What this task involves
Output everything from the line containing "width=940. click(31, 368)" down to the line containing "Action: 767,226" as a JSON list of strings, one string per line, leaving out blank lines.

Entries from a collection
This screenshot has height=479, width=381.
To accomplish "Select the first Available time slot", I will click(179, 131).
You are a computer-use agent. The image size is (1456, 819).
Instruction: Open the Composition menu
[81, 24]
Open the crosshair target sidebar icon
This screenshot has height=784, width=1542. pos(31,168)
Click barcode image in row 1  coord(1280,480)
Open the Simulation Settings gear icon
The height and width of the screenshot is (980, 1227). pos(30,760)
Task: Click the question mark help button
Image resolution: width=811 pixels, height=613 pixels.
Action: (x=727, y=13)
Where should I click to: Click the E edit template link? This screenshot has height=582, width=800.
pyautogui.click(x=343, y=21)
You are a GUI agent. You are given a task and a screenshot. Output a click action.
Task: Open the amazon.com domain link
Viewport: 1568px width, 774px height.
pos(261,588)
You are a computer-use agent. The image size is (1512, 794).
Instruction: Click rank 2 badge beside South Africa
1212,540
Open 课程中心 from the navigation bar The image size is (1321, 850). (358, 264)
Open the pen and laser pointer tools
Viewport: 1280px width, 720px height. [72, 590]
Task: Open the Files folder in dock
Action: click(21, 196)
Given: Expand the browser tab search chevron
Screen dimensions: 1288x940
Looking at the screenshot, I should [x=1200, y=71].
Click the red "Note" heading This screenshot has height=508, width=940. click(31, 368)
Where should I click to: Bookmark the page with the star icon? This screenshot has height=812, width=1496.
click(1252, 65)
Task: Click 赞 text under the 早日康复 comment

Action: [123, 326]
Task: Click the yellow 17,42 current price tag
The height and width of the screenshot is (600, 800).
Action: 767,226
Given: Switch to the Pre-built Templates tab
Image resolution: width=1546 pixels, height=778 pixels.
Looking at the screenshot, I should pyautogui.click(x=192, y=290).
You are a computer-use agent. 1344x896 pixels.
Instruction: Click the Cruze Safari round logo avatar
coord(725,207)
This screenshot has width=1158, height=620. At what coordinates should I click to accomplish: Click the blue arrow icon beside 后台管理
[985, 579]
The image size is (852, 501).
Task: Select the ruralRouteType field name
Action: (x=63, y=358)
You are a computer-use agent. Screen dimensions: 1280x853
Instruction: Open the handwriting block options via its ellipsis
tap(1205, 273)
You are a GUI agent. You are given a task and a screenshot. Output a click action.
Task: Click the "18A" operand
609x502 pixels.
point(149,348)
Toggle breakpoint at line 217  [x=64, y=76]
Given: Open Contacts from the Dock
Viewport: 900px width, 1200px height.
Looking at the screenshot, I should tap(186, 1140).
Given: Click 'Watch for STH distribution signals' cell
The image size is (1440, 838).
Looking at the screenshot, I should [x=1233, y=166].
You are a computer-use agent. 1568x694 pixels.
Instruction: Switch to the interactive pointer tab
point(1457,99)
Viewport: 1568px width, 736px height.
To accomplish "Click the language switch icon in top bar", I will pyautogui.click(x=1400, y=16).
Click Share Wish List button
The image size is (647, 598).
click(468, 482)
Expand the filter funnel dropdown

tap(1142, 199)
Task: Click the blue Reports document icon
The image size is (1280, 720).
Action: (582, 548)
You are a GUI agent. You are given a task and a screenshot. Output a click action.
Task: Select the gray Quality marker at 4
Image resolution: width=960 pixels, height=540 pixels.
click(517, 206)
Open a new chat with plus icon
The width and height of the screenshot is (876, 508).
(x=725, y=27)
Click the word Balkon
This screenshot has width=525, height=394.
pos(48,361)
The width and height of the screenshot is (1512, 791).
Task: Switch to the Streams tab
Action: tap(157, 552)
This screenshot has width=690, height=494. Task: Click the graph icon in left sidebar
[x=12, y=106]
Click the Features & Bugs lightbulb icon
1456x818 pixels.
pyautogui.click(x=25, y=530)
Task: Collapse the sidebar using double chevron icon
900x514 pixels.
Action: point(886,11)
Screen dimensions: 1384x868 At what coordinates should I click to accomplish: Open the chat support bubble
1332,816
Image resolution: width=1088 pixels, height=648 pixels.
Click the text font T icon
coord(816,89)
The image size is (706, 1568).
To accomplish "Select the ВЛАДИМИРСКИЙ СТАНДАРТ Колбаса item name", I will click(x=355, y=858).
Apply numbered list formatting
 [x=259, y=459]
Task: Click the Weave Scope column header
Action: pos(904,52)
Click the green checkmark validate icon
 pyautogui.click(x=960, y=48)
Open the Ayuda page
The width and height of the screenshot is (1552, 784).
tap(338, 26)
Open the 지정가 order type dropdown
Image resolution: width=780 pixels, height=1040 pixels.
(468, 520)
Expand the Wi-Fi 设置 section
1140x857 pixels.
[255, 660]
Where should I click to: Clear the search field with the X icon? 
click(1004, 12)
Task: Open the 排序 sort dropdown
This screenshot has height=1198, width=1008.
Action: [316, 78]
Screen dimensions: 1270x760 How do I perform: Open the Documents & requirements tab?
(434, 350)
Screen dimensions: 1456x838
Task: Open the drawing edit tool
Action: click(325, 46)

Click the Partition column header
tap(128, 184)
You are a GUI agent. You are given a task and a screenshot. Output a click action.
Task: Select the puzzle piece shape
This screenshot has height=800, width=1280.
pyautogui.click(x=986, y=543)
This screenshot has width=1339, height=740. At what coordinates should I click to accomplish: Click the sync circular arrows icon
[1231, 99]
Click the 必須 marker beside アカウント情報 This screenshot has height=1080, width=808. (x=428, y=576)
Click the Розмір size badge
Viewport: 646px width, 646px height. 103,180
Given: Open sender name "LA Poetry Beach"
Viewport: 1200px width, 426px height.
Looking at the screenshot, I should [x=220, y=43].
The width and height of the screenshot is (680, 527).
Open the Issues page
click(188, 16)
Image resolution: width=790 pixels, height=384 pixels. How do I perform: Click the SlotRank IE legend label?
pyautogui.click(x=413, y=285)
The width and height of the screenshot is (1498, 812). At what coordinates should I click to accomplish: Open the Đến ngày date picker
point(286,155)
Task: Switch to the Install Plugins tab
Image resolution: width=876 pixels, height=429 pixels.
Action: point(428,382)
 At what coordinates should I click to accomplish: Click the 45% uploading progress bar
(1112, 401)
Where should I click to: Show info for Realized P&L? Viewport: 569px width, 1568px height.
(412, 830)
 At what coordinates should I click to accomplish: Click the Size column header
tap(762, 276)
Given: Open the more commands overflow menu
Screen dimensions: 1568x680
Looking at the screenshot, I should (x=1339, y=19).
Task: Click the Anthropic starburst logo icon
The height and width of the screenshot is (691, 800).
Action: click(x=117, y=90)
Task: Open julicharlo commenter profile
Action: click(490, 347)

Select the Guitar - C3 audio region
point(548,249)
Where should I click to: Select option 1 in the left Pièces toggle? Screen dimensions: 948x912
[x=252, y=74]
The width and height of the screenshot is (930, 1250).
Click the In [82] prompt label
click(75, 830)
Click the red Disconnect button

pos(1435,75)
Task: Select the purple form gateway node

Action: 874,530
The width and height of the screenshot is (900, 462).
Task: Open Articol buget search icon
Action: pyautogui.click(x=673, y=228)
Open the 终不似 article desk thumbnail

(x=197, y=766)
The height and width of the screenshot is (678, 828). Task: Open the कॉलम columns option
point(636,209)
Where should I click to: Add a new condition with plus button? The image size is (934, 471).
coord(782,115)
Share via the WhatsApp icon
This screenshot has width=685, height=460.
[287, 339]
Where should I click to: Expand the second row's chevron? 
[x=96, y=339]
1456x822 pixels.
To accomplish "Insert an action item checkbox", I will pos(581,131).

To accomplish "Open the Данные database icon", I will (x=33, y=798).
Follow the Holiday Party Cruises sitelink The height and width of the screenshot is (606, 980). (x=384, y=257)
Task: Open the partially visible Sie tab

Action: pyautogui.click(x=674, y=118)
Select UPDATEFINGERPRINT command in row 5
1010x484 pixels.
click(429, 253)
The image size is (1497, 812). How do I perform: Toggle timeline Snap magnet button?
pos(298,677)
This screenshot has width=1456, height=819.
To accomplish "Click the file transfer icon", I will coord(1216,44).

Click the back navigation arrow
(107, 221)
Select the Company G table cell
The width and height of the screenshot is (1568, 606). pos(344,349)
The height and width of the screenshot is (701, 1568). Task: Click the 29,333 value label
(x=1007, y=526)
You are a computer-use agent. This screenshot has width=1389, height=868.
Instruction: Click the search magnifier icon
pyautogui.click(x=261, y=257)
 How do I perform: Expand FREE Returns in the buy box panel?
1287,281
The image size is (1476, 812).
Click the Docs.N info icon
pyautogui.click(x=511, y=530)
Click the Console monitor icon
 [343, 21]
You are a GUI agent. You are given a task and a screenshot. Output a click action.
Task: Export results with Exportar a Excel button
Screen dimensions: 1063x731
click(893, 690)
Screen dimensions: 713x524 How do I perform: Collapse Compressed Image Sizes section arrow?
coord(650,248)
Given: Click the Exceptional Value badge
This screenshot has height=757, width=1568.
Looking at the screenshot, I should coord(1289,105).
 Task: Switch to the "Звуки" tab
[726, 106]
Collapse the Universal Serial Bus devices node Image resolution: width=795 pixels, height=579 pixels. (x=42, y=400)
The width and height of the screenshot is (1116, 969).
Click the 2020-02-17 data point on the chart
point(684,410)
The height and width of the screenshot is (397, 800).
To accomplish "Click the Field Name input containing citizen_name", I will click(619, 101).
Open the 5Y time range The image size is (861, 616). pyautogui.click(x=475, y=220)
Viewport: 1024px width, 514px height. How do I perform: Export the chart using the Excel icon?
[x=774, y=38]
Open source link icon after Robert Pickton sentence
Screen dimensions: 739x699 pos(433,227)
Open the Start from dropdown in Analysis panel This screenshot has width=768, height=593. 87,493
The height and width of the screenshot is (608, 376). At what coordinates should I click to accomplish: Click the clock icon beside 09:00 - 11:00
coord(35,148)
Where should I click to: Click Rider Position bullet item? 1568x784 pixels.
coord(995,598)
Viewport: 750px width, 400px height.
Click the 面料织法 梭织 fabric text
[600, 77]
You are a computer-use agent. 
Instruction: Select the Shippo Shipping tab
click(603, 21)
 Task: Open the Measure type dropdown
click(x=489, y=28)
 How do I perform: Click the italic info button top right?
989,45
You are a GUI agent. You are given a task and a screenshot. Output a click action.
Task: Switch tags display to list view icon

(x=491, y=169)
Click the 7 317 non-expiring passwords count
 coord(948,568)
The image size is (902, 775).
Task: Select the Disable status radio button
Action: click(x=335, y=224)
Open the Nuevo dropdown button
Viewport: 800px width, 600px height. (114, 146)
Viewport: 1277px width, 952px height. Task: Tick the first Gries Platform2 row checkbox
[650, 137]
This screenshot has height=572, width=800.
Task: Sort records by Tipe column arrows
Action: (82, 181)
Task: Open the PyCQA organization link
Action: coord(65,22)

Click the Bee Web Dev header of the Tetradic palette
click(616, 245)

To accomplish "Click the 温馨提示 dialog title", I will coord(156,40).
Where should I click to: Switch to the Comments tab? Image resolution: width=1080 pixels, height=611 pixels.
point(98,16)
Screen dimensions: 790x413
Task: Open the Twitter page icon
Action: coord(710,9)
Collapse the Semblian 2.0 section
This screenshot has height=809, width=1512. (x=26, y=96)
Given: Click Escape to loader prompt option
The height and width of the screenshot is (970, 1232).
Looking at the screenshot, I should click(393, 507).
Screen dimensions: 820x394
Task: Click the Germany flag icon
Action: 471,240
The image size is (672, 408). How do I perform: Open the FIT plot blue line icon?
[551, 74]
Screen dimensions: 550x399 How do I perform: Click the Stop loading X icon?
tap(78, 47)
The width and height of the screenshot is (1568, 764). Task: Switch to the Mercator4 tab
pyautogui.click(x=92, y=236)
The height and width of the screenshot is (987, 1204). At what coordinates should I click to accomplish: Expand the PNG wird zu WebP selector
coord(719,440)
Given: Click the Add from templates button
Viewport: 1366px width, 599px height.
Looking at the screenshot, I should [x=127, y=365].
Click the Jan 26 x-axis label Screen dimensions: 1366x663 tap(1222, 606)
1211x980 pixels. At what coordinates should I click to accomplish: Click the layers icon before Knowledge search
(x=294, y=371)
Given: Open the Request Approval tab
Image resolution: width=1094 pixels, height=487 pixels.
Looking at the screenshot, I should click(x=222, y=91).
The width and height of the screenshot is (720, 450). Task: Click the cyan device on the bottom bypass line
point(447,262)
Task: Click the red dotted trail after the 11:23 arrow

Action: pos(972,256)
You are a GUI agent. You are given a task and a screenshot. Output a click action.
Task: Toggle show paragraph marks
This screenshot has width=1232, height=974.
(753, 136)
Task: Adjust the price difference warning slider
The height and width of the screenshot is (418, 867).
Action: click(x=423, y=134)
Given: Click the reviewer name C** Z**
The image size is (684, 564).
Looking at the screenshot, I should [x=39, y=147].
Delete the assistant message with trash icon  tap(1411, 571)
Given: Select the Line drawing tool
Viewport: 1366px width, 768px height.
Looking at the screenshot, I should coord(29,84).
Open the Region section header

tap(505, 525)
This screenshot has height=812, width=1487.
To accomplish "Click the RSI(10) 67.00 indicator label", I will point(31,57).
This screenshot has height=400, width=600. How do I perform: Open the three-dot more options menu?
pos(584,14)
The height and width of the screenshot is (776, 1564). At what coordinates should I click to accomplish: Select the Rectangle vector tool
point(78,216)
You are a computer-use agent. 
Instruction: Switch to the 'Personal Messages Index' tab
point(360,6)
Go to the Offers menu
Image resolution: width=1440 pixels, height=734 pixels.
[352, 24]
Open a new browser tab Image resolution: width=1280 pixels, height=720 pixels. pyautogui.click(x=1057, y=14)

Complete output
[
  "Click the red \"Note\" heading This screenshot has height=508, width=940. click(31, 368)",
  "Where should I click to: Bookmark the page with the star icon? This screenshot has height=812, width=1496.",
  "click(1252, 65)",
  "Task: Click 赞 text under the 早日康复 comment",
  "Action: [123, 326]",
  "Task: Click the yellow 17,42 current price tag",
  "The height and width of the screenshot is (600, 800).",
  "Action: 767,226"
]